Italy's attention was focused on America in that period, and so was the Battaglia's. From overseas the "American Battle Monuments Commission" awarded the Foundry the production of most of the bronze monuments for its military cemeteries located in many parts of the world, and the Australian War Memorial was cast to commemorate the Marines in Canberra (1966 ), as were other equestrian pieces created for places where the war had brought destruction.
If the Foundry enjoyed a global role, the world also played a role in the Foundry: hospitality was offered to Italian and foreign artists in its large studio, giving them the opportunity to turn their works into bronze and model sketches or statues on-site, however large. Foundry workers are players in a process where they themselves provide the driving power: at the Battaglia this was true both in terms of casting and in historical terms. In the postwar years Monday was declared a day off, but the Foundry was busy all weekends and nights, when "we slept in the foundry in order to kindle the furnaces." In 1974 the Foundry presented President Leone of Italy with the Messina horses, and in 1979 the replica of the famous gilded and silver-plated bronze Byzantine horses was cast, perched above the central door of the basilica of San Marco in Venice. When the three founding members all died in the space of a few years in the Sixties, the handover was difficult. "Foundry workers aren't easy people", and the Battaglia's work wasn't easy either, but it survived thanks to people who performed more than one job at a time and thanks to "the Brera guys" who came to work there "in exchange for a kiln to ply their trade".
In the early seventies the sons of founders Frigerio and Pogliani decided to sell out (1970-71), but the workers dissuaded them by occupying the Foundry. The two parties had to look for and find an agreement: Staffico bought the property and the area where the Foundry still stands today, thus enabling the partners to pay their debts to suppliers and pay off all workers, who then took control of the Foundry by joining together as a cooperative and undertook to complete all outstanding work within two months.

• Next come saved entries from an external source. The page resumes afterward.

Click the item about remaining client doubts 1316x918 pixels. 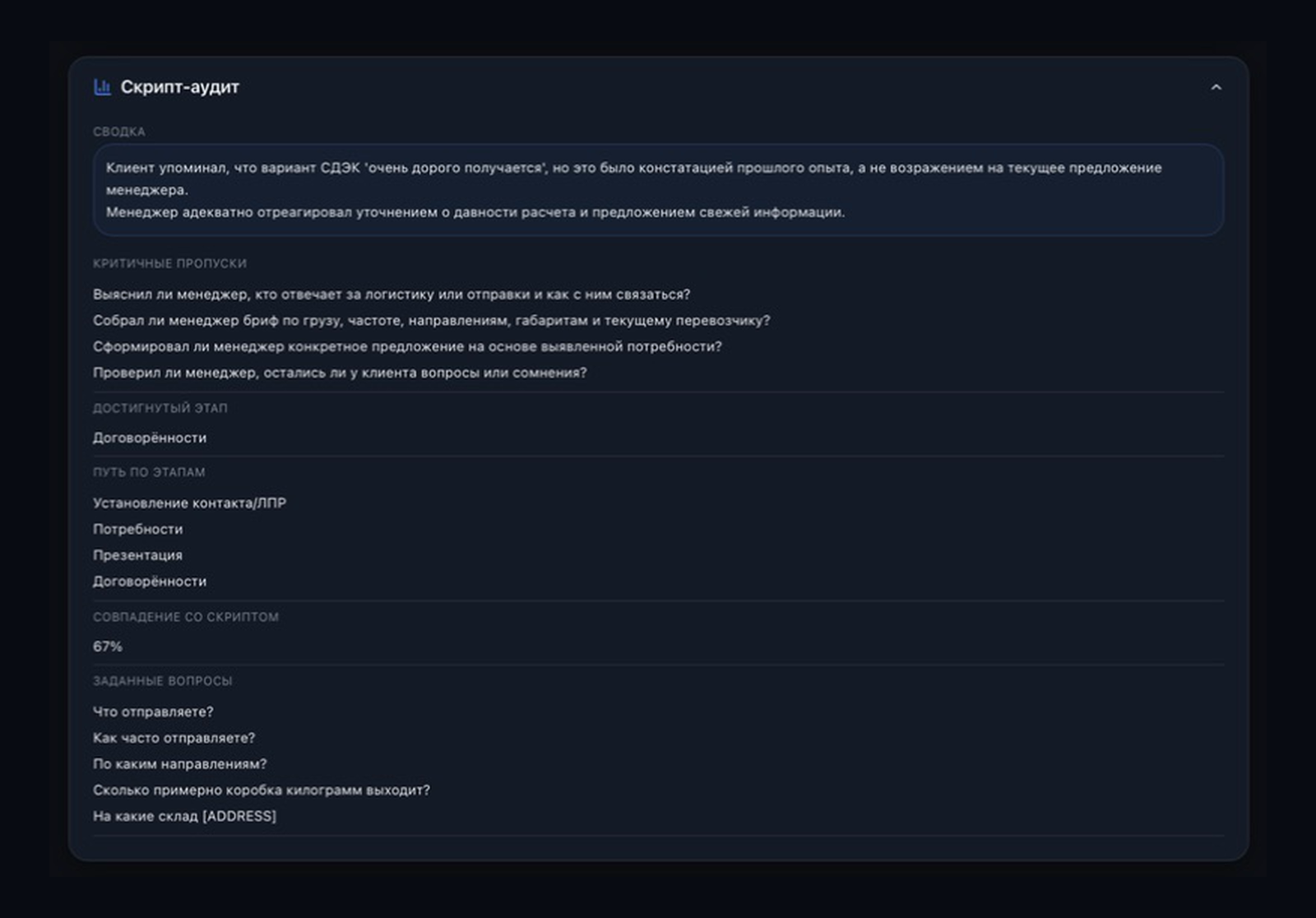click(x=340, y=373)
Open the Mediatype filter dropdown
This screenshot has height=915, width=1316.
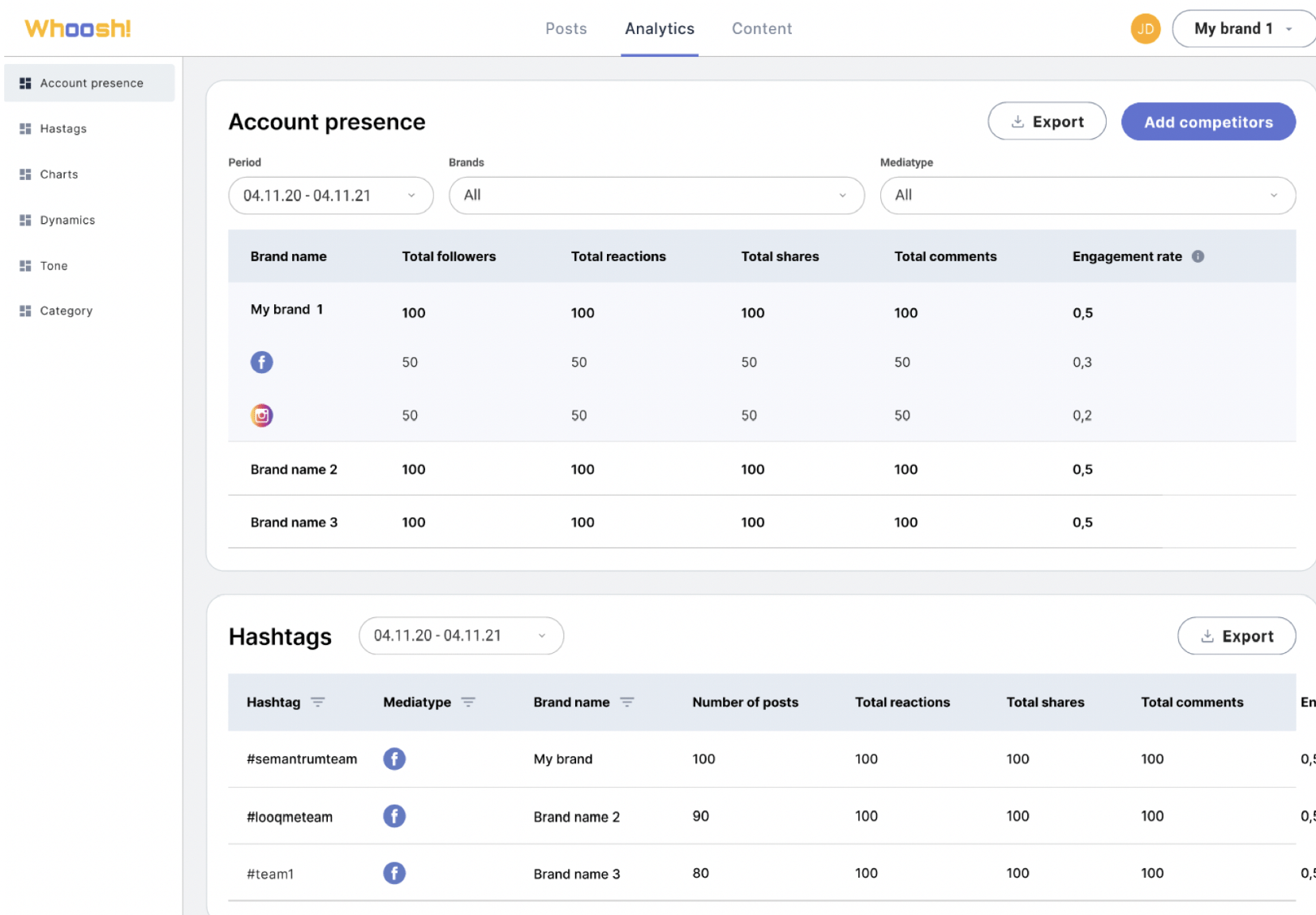[x=1086, y=195]
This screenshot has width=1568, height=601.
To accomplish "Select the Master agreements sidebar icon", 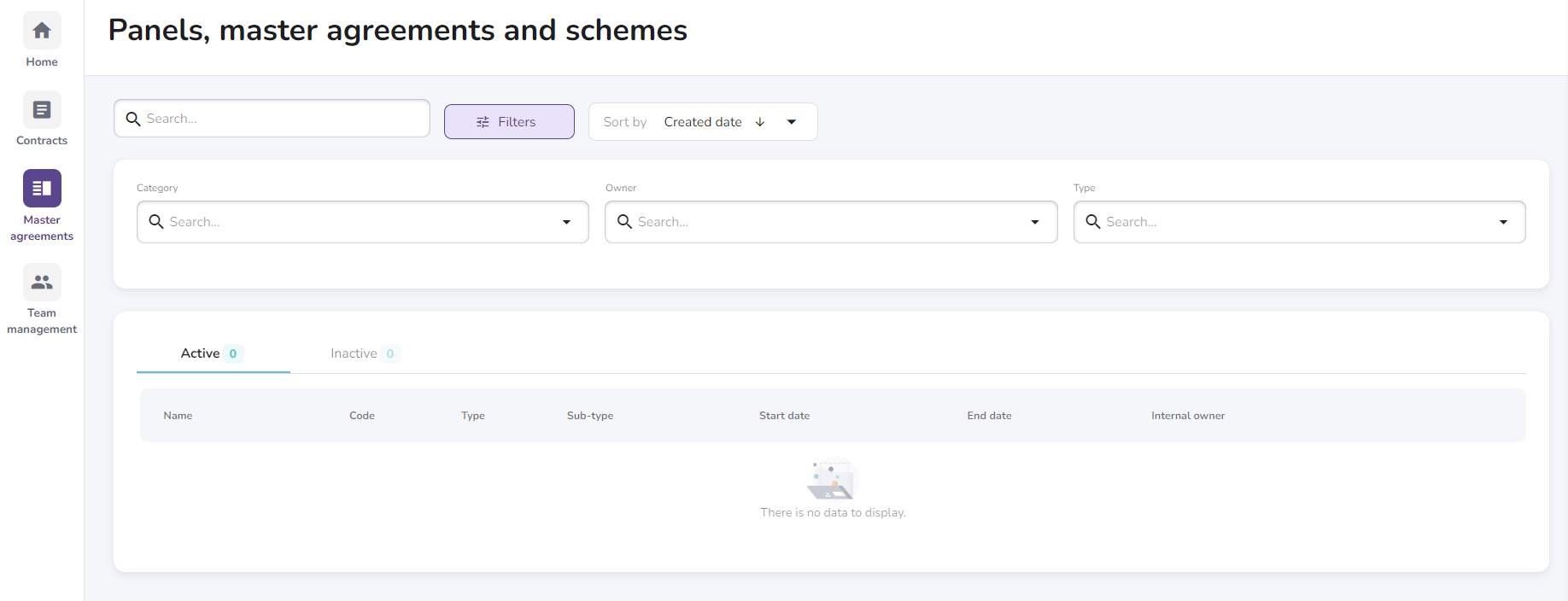I will [42, 189].
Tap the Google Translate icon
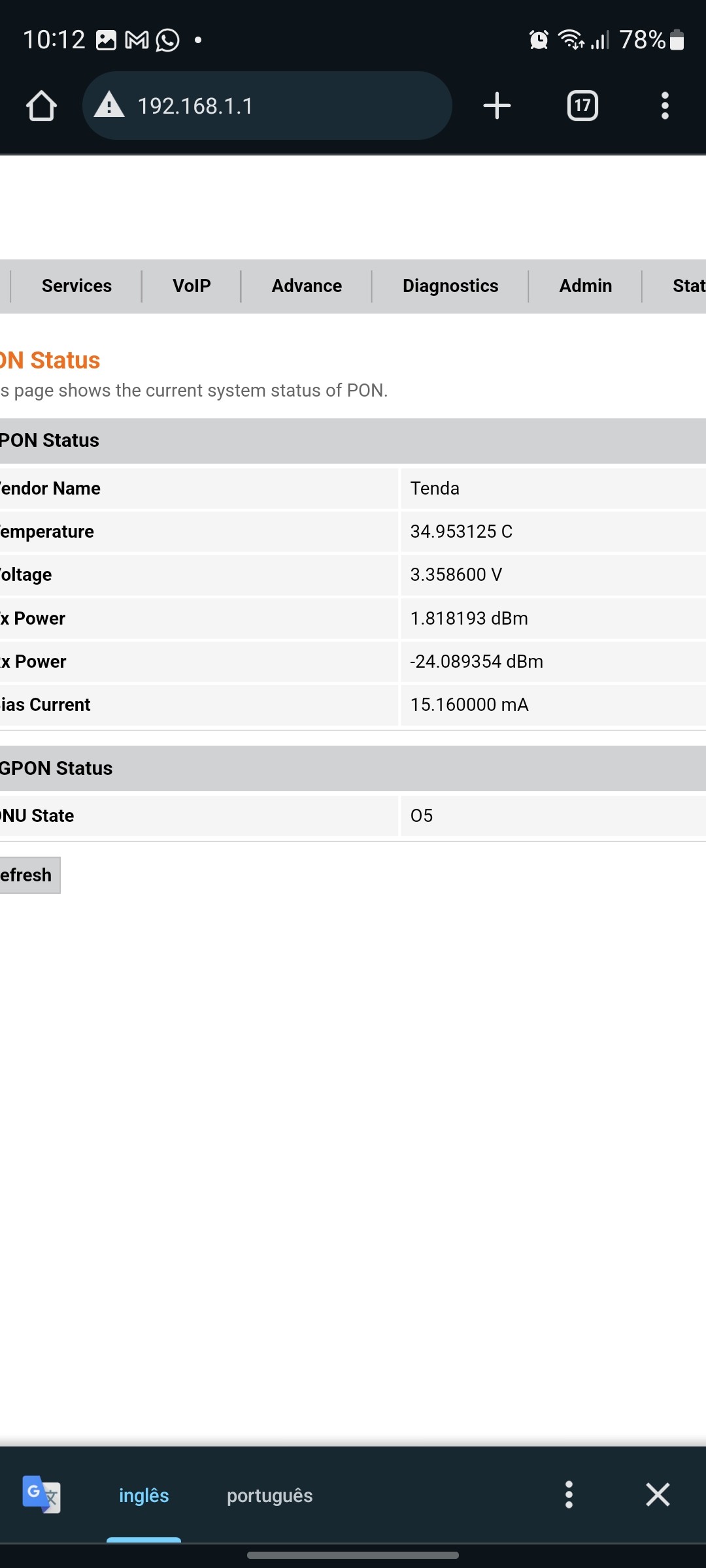The image size is (706, 1568). point(41,1494)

The industrial foundry section was closed down, while the workers, all six of those left from a team of fifty, in order to guarantee the continuity of the craft "enlisted skilled local craftsmen to help out". All these events unfolding in Italy did not diminish the Foundry's standing, at home or abroad. The relationship with customers has always been based on trust and that is why in 1992 the Rodin Foundation commissioned the Battaglia with the restoration of one of their statues. Also, in the seventies, the Belgian artist Mariette Teugles, who was a follower of the European movement of Waldemar Otto (1929), Hildebrand and Wider, chose to cast her works at the Battaglia. She was emulated in Italy by Domenico Colanzi (Archi, 1944), a regular fixture at the Battaglia Foundry, who started casting “his soft plastic synthesis of timeless human moments "playing with matter and its contrasting aspects.